* **Data provided**:

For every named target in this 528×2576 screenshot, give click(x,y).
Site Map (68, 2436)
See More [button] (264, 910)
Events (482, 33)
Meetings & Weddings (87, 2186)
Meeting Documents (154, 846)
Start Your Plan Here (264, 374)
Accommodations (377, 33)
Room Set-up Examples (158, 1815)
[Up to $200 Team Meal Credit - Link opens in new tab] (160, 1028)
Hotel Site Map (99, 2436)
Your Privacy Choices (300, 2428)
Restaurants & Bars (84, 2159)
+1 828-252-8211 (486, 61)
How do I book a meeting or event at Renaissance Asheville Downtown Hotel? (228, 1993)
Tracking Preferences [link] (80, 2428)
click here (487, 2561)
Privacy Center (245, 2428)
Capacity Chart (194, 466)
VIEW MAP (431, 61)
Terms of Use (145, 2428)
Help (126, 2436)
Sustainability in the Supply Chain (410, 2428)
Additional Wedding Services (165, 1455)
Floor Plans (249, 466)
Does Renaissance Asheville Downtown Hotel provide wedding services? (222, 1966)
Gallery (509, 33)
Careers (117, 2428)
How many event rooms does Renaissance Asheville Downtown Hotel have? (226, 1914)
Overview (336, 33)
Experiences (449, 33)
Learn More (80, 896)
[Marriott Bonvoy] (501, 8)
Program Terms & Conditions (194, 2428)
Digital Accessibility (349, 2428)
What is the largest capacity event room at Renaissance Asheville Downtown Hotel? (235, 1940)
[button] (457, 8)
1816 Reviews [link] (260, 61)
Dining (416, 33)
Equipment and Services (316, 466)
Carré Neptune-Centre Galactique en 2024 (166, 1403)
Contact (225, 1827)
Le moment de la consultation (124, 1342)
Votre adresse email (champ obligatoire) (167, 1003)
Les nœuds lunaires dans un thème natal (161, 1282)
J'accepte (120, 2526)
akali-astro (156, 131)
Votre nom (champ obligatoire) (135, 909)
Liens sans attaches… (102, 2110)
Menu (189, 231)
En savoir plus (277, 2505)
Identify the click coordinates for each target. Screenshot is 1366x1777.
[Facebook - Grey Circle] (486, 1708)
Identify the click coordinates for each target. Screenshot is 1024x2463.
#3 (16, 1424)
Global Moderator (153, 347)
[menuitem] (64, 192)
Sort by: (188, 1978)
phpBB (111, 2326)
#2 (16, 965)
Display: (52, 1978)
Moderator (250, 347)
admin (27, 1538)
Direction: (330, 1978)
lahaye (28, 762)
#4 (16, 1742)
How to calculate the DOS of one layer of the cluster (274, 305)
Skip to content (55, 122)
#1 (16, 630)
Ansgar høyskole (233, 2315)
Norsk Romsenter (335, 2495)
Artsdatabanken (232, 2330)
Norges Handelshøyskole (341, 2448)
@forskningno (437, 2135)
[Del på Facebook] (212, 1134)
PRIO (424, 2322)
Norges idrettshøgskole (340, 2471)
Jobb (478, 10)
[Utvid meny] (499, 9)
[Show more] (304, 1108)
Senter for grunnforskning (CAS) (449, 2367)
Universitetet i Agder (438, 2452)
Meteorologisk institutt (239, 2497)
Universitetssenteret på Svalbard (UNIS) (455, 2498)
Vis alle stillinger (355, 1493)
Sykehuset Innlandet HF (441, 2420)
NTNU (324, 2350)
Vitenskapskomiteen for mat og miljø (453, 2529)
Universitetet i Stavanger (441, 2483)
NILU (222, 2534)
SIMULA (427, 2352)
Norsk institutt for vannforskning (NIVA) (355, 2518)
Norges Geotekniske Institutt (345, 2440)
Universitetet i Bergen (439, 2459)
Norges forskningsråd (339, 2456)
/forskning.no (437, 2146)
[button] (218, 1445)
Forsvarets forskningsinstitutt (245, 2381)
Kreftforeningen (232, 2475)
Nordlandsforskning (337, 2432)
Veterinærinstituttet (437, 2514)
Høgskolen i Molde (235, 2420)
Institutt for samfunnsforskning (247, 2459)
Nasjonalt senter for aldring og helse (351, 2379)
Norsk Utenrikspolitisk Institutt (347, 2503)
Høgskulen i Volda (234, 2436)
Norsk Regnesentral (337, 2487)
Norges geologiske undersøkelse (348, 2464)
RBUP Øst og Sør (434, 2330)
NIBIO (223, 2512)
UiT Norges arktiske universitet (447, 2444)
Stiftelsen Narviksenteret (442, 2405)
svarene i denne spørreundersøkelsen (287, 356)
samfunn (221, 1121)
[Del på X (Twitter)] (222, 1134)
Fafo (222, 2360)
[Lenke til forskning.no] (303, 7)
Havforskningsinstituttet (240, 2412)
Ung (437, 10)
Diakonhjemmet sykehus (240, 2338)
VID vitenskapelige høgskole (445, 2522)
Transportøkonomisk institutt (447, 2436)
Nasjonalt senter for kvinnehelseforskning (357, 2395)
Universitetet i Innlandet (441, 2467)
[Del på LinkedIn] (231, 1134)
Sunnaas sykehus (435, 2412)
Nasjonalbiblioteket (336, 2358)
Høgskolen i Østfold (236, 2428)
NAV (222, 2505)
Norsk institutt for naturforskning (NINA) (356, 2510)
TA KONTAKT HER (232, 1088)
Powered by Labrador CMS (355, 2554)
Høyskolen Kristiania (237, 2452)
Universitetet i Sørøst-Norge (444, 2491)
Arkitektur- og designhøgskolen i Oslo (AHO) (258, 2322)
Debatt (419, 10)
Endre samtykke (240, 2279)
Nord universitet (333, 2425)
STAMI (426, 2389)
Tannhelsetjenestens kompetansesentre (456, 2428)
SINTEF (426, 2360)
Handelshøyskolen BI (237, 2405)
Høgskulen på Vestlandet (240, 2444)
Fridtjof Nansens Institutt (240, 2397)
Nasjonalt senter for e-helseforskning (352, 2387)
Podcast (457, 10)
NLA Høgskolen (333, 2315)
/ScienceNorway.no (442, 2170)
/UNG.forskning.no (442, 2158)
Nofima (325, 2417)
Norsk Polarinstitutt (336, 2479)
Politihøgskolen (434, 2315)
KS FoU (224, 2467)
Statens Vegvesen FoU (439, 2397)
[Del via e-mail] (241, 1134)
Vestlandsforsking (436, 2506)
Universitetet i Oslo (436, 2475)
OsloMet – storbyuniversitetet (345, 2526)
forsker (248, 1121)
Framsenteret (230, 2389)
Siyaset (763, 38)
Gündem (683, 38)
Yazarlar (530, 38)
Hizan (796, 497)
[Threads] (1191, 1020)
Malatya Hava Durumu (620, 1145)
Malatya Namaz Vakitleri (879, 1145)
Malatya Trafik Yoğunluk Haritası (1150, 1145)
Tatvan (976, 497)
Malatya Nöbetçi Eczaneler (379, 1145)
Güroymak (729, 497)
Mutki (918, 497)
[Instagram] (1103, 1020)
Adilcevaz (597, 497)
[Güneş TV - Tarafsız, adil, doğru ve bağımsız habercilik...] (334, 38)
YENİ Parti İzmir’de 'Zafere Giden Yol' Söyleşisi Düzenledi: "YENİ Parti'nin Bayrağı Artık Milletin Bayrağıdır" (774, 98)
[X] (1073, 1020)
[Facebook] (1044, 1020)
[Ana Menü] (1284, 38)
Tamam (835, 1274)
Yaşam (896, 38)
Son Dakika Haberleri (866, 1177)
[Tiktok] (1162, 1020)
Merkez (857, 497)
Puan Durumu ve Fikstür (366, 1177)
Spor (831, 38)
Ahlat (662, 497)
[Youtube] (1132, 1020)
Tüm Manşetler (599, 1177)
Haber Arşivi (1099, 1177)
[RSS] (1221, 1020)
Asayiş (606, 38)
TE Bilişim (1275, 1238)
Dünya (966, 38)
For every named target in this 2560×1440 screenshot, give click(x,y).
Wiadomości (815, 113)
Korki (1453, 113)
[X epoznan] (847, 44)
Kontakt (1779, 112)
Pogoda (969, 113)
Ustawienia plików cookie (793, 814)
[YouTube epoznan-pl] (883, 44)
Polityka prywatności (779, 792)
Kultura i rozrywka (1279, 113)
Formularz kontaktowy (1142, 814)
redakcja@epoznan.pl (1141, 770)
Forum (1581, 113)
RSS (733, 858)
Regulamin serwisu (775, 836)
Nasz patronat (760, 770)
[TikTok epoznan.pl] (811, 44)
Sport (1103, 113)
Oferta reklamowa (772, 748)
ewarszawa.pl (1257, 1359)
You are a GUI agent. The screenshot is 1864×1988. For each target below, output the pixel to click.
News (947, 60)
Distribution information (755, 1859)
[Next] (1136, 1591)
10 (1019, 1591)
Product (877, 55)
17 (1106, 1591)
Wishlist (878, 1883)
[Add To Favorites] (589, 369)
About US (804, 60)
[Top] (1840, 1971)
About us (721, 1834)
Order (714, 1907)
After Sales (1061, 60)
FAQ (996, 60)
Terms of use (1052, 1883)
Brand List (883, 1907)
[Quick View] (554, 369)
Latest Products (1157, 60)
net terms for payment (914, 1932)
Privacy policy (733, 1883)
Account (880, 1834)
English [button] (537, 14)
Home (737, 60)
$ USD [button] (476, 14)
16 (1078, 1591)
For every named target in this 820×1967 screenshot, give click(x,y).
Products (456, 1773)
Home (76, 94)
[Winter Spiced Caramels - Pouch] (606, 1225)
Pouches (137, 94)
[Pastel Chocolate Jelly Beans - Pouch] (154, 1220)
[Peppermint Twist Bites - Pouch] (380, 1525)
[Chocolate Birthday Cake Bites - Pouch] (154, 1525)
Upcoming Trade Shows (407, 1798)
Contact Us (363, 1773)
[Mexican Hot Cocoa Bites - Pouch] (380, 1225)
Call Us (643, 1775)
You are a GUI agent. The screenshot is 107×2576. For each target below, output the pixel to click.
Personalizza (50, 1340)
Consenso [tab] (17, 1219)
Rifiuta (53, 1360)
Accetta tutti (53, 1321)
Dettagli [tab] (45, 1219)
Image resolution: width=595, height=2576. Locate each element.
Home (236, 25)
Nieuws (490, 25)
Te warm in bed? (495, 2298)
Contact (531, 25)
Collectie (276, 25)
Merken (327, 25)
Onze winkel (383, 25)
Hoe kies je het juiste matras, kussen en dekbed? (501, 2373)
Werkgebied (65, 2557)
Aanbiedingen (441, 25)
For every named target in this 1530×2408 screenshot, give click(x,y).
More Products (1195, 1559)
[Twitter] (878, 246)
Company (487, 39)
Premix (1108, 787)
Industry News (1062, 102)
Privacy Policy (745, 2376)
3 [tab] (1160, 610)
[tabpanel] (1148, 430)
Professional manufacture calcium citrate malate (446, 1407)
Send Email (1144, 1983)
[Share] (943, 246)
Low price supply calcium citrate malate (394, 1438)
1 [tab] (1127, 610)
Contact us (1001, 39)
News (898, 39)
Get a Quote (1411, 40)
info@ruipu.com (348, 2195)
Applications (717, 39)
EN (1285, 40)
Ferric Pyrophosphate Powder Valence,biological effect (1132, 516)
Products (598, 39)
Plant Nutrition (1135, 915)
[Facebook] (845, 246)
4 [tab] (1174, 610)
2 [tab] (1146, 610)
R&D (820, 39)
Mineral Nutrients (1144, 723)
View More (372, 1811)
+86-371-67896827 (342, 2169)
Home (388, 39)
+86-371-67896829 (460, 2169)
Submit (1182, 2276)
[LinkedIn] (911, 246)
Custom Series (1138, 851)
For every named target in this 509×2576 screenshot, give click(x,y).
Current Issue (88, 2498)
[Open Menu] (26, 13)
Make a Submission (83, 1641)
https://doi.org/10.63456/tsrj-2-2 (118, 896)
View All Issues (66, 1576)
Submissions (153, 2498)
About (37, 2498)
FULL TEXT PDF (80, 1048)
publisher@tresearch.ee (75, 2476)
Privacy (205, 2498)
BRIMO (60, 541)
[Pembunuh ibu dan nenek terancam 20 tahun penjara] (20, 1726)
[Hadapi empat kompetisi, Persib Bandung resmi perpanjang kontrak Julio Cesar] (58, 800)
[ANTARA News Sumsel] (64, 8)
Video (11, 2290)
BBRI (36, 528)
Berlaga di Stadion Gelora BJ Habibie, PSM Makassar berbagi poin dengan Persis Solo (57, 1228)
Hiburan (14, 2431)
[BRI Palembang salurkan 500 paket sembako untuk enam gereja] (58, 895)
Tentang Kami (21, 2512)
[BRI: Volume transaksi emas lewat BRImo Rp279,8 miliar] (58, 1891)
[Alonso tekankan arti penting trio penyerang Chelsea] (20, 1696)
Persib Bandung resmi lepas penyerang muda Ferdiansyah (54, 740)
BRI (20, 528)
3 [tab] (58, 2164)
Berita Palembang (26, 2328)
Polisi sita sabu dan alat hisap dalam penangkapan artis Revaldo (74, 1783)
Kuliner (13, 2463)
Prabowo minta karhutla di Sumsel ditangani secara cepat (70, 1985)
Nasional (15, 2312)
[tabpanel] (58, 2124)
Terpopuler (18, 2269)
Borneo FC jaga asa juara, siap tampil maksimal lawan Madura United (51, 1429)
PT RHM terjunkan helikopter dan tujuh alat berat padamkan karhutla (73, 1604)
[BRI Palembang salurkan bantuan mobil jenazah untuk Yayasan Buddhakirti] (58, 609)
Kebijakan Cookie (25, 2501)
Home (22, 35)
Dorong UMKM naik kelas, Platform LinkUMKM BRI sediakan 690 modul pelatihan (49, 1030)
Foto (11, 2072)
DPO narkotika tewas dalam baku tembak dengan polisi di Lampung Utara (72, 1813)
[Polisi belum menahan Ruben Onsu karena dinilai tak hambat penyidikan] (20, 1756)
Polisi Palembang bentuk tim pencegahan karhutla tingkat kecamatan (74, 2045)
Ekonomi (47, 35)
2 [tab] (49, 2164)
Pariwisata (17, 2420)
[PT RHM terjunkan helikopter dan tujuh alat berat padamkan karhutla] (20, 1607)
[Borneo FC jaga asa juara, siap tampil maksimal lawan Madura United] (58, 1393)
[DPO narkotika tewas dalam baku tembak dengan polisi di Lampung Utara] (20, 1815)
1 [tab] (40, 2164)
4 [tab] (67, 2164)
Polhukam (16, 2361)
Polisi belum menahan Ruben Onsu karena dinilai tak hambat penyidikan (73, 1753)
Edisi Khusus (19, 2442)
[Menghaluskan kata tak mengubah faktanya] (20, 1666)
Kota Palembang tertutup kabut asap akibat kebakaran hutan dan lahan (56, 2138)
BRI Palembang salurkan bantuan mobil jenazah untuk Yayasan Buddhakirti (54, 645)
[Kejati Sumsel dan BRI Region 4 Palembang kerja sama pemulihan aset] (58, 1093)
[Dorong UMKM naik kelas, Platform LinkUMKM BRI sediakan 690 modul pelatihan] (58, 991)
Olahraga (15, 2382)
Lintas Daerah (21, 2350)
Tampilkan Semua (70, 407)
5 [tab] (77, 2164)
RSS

* **Task to carry out**: Take exactly the lines from the one containing "https://doi.org/10.63456/tsrj-2-2 (118, 896)" through the one containing "[Hadapi empat kompetisi, Persib" in the data above, and output them with nothing added.

* **Output below**:
https://doi.org/10.63456/tsrj-2-2 (118, 896)
View All Issues (66, 1576)
Submissions (153, 2498)
About (37, 2498)
FULL TEXT PDF (80, 1048)
publisher@tresearch.ee (75, 2476)
Privacy (205, 2498)
BRIMO (60, 541)
[Pembunuh ibu dan nenek terancam 20 tahun penjara] (20, 1726)
[Hadapi empat kompetisi, Persib Bandung resmi perpanjang kontrak Julio Cesar] (58, 800)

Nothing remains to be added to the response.